Set the data down again, exactly as it reads, but without the pictures.

#### Available records ####

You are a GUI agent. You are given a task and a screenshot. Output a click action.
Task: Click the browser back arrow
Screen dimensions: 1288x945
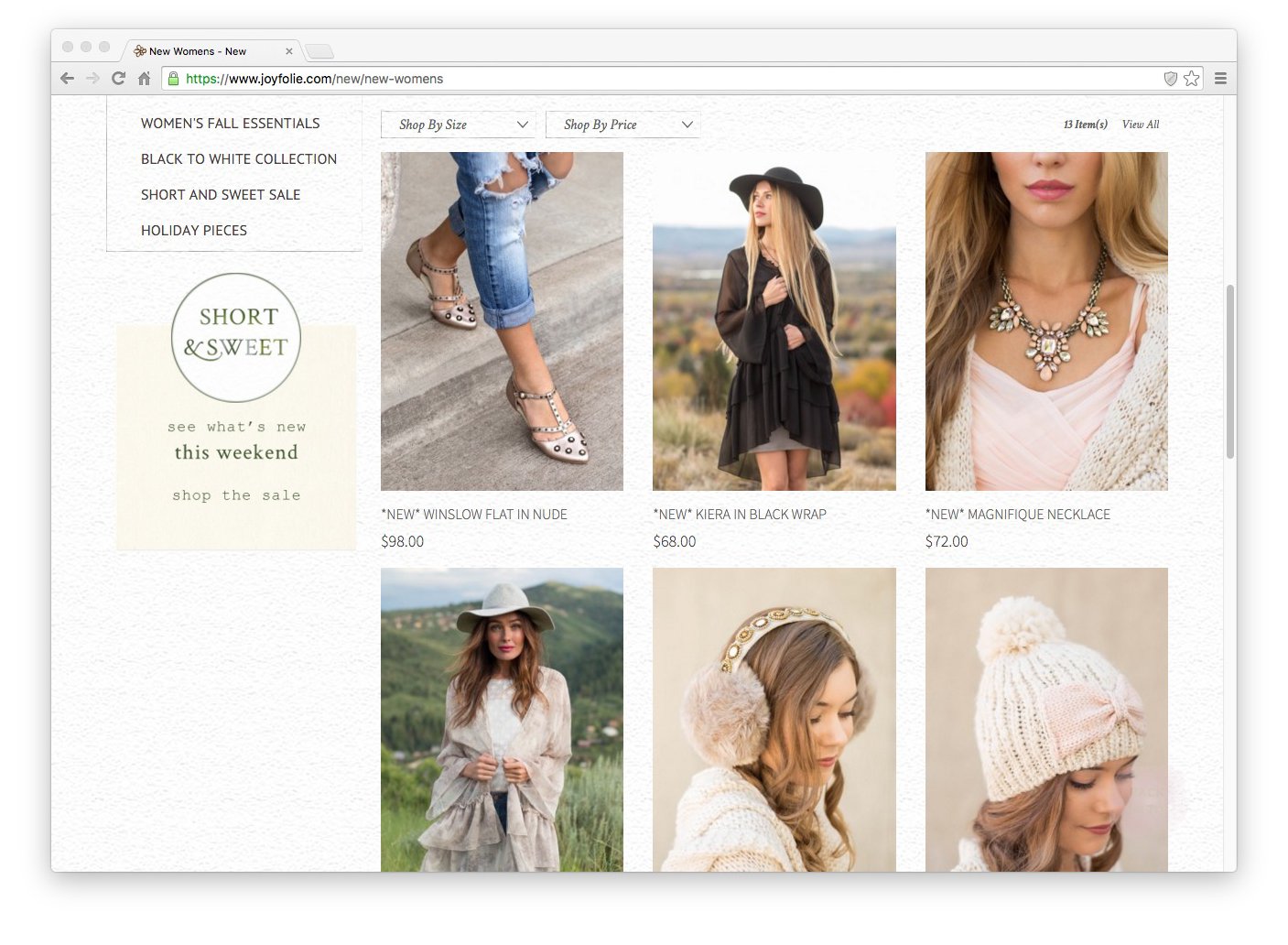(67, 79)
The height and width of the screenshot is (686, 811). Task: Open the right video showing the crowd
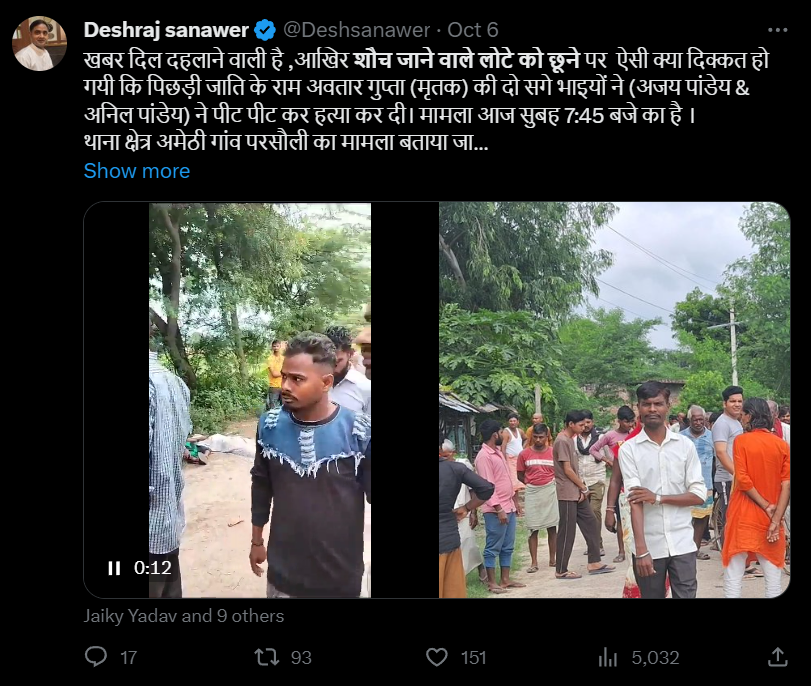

####

# Reply to the task:
You are a GUI agent. You are given a task and a screenshot. Output a click action.
Task: Click the browser back arrow
Screen dimensions: 1288x945
(67, 79)
The height and width of the screenshot is (686, 811). Task: Open the right video showing the crowd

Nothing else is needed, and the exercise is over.